We also examined the TopFluor-C1P emission spectra at increasing concentrations of TopFluor-C1P (1–50 mol%) in the liposomes (Figure 1C). The fluorescence emission signal increased at ~510 nm from 1–10 mol% TopFluor-C1P in the liposomes, however, the emission spectra shifted and fluorescence emission decreased at 25 and 50 mol% TopFluor-C1P (Figures 1C and S1B). The decrease in emission spectra above 10 mol% TopFluor-C1P in liposomes is most likely due to self-quenching of the fluorophore. Notably a similar trend was detected for TopFluor-C1P in either POPC or DOPC vesicles (Figures 1C and S1B).

To investigate if the fluidity of membranes with TopFluor-C1P and native C1P were similar, a laurdan assay was employed. The general polarization (GP) was analyzed using the intensity values at 435 nm and 480 nm, rather than the traditional 440 nm and 490 nm, to avoid emission shift overlap from the fluorescent TopFluor-C1P. GP values range from −1 to +1, where a more positive value indicates a very rigid membrane and a more negative value a more fluid membrane. POPC and C1P MLVs displayed a GP value between 0 and −0.1. These data are consistent with previously published data showing a GP value of ~ −0.5 for 5 mol% C1P (Stock et al., 2012). However, MLVs containing TopFluor-C1P showed significantly increased GP values: 0.2, 0.58, and 0.65, for 1, 3, and 5 mol% respectively, indicating that TopFluor-C1P creates a more rigid and ordered membrane structure.

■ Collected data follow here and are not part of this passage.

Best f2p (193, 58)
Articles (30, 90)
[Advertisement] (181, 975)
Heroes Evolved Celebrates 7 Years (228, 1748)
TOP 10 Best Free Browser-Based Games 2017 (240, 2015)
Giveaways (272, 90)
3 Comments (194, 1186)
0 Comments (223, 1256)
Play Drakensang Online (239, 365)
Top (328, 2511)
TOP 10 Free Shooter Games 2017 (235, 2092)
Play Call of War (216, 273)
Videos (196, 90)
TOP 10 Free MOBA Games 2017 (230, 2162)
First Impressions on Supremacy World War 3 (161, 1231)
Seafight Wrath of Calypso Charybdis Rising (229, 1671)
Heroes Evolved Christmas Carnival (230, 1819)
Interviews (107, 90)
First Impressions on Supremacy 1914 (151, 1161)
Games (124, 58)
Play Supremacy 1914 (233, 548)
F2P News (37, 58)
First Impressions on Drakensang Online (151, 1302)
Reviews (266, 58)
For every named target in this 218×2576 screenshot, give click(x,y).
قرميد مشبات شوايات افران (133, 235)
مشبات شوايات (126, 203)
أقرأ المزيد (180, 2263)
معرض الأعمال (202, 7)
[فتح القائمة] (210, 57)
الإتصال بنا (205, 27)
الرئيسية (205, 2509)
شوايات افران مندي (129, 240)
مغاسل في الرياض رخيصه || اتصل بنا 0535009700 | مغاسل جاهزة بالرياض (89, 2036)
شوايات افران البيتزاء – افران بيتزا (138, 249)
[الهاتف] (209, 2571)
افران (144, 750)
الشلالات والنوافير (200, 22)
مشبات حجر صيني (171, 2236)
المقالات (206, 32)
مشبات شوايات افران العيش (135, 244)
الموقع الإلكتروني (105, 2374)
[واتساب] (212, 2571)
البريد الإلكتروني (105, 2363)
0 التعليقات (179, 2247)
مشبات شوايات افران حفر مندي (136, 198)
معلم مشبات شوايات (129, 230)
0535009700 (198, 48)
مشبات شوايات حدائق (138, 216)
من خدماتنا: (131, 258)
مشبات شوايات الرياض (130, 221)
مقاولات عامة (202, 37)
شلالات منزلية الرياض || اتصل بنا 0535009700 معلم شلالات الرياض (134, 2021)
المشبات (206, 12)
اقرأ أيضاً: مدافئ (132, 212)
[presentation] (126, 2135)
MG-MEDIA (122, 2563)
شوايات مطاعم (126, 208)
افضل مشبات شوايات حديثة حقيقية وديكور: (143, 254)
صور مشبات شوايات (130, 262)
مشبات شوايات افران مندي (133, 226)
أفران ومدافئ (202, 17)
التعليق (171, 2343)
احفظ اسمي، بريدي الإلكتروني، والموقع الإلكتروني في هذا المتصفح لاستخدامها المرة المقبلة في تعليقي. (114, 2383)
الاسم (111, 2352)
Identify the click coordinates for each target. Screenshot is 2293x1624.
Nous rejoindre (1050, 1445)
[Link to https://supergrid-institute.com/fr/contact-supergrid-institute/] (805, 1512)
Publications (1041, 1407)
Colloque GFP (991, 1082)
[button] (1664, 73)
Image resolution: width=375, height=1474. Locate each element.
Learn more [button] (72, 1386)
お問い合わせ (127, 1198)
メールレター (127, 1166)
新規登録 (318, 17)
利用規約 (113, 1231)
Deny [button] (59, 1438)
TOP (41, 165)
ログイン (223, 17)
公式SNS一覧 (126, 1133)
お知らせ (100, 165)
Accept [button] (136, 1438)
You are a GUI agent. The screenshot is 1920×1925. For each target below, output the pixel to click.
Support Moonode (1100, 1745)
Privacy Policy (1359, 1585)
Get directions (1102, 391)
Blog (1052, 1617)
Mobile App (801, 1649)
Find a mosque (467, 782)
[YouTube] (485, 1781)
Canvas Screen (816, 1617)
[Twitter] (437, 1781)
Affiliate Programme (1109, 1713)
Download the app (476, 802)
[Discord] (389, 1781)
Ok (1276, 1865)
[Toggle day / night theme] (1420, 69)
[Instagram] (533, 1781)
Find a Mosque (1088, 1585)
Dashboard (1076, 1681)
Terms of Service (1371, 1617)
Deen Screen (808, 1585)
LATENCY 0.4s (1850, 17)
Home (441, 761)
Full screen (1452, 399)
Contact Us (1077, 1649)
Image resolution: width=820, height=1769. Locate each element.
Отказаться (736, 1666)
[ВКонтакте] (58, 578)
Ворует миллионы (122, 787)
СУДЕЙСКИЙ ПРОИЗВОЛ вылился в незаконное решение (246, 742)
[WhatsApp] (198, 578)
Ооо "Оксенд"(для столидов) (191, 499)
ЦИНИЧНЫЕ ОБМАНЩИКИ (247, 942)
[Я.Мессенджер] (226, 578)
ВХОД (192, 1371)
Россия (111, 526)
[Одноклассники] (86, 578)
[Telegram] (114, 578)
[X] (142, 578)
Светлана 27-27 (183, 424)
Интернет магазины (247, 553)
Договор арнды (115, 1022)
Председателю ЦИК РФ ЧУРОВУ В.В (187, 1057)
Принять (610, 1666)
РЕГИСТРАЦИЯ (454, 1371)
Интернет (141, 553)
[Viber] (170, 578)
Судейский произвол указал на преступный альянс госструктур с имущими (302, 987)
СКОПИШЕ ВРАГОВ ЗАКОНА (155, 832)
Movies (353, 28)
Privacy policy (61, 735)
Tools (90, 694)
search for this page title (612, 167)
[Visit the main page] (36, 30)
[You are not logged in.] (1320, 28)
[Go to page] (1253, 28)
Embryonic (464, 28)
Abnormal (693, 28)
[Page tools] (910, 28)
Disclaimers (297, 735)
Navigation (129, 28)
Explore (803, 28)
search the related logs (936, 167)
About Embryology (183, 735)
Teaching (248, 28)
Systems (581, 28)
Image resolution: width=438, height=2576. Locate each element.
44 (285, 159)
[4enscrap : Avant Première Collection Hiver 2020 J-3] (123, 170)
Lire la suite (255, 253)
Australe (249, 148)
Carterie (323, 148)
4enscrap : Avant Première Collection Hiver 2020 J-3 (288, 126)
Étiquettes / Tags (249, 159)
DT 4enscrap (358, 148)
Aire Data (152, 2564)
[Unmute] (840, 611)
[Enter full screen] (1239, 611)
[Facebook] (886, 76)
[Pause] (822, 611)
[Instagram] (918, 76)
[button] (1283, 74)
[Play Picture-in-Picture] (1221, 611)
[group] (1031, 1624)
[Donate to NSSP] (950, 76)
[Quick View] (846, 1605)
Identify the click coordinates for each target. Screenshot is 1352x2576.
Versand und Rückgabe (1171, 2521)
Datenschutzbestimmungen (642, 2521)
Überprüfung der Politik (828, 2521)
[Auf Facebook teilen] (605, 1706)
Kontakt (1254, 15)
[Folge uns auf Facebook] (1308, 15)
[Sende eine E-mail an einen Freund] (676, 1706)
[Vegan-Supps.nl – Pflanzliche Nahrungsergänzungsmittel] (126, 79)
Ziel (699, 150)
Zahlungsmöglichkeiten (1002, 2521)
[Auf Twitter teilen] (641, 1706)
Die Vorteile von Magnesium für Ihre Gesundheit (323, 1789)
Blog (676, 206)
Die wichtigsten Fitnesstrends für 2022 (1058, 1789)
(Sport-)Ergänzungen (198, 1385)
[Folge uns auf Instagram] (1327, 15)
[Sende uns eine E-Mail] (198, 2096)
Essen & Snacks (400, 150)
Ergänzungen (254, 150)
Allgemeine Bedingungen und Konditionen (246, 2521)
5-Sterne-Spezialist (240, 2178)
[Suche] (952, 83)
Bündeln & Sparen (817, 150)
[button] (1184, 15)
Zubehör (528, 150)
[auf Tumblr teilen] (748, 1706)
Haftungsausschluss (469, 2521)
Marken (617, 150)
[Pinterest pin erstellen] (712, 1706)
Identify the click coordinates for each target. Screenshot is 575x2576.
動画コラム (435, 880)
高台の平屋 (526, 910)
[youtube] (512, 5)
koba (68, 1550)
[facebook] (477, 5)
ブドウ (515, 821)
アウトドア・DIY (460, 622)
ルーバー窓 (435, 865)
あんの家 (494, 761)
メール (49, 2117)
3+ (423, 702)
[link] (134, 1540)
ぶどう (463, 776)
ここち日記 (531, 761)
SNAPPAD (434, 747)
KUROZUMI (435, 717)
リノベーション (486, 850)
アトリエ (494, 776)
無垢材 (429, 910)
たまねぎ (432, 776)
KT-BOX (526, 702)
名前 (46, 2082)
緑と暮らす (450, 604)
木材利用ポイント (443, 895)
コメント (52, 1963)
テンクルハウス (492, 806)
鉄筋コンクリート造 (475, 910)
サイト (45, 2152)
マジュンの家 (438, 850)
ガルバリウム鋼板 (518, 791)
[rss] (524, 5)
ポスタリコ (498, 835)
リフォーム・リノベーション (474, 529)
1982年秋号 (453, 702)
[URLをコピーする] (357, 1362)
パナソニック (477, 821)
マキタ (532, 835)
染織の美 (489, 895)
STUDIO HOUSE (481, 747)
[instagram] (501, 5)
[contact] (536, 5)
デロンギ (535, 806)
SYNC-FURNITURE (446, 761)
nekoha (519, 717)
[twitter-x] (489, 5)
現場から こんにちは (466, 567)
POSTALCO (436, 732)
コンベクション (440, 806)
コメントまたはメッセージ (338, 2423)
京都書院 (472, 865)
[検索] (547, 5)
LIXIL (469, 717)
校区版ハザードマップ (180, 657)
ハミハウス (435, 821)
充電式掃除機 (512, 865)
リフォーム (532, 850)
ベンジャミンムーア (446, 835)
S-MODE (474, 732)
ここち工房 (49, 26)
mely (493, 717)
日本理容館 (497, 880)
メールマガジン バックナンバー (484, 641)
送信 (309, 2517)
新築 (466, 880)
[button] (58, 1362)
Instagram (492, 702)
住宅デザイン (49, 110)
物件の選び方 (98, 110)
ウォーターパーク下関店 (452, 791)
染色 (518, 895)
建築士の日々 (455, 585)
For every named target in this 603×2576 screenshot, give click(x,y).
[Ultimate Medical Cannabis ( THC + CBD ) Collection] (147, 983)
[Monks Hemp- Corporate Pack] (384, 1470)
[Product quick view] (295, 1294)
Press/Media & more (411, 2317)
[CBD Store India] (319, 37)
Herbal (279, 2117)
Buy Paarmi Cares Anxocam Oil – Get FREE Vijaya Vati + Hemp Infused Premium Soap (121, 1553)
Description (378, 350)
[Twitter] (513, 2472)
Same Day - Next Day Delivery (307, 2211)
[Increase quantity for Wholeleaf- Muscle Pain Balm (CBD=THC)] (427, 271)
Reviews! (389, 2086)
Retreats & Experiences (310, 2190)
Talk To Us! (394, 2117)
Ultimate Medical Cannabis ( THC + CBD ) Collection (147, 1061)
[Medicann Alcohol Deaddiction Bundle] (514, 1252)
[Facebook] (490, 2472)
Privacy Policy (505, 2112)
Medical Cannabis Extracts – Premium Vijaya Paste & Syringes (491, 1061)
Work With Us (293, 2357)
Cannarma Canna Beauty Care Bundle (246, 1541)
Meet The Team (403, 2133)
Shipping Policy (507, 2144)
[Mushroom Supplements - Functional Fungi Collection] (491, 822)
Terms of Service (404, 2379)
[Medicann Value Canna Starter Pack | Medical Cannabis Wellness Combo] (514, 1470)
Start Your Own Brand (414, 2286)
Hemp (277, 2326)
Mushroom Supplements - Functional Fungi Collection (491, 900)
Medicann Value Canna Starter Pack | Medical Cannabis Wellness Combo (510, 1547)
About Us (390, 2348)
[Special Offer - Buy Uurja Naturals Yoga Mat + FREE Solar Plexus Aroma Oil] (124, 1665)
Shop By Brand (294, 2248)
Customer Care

To further assess the physical properties of the TopFluor moiety on C1P, we performed a potassium iodide quenching assay to determine if the TopFluor moiety was near the membrane-water interface. For these experiments, we compared TopFluor-C1P to TopFluor-PS as Kay and colleagues elegantly compared TopFluor-PS and NBD-PS to show the TopFluor probe was more hydrophobic, sat at the interior of the membrane, and was not quenched by potassium iodide (Kay et al., 2012). In the iodide assay, the fluorescent probe will be quenched when exposed to aqueous medium at increasing concentration of iodide. In contrast, if the probe is not quenched, it sits tightly within the hydrophobic core of the lipid bilayer. As shown in figure 1E, as increasing concentrations of potassium iodide were added we observed little change in the fluorescence emission of TopFluor-PS or TopFluor-C1P (Figure 1E). Fluorescence was measured before (F0) and after (F) the addition of KI to yield the data plotted as F/F0 vs. KI concentration in Figure 1E.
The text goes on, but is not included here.